Yine onlar Allâhʼa ve Rasûlʼüne muhabbetle râm olup bütün gayretlerini İslâmʼın intişârına sarf ettikleri için, Cenâb-ı Hak dünyayı onların ayaklarının altına serdi. Kısa sürede İslâm fetihleri kıtalara ulaştı. Ülkeler fethedilip ganimetler Medîneʼye aktığında bile, ashâb-ı kirâmın evlerinin dekoru değişmedi. Yine kifâyet miktarıyla yetinip ihtiyaç fazlasını infâk ettiler. Ne kendilerine haddinden fazla harcayıp israfa sürüklendiler, ne de kendilerine biriktirip cimrilik ettiler.
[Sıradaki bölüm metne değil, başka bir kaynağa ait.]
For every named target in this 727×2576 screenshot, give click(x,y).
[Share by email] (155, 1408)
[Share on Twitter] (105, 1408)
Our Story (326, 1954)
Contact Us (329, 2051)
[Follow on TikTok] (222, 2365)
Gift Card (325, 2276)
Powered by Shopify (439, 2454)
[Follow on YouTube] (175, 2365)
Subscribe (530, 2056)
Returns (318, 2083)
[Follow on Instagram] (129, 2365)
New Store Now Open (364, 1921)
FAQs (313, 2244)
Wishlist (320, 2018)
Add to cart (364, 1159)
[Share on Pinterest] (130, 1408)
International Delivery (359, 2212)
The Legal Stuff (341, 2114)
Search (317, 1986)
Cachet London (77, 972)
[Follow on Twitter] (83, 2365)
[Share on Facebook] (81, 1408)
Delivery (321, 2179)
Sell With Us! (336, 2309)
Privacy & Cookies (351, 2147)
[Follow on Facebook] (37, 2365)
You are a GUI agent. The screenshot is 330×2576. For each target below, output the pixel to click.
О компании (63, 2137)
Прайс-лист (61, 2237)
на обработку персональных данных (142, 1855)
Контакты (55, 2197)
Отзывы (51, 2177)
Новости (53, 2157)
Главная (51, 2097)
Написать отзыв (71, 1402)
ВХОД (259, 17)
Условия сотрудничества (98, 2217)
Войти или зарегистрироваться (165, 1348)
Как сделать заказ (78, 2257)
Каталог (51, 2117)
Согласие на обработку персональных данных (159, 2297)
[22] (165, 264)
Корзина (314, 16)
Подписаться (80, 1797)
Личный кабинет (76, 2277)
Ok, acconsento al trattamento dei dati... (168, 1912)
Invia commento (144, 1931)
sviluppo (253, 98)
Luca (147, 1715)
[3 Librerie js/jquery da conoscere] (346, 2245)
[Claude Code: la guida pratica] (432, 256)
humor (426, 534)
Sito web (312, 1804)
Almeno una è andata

Zamanımızın amansız hastalıklarından biri olan aşırı tüketim, oburluk, lüks ve gösteriş, sahâbe neslinin tanımadığı bir hayat tarzı idi. Onlar, dünya nîmetlerini, Allah ve Rasûlʼünün rızâ ve muhabbetine nâil olabilmek için bir vâsıta hükmünde gördüler. Aslâ vâsıtayı gâye hâline getirmediler. Yani dünya nîmetlerini gönüllerinde putlaştıran gâfillerden olmadılar.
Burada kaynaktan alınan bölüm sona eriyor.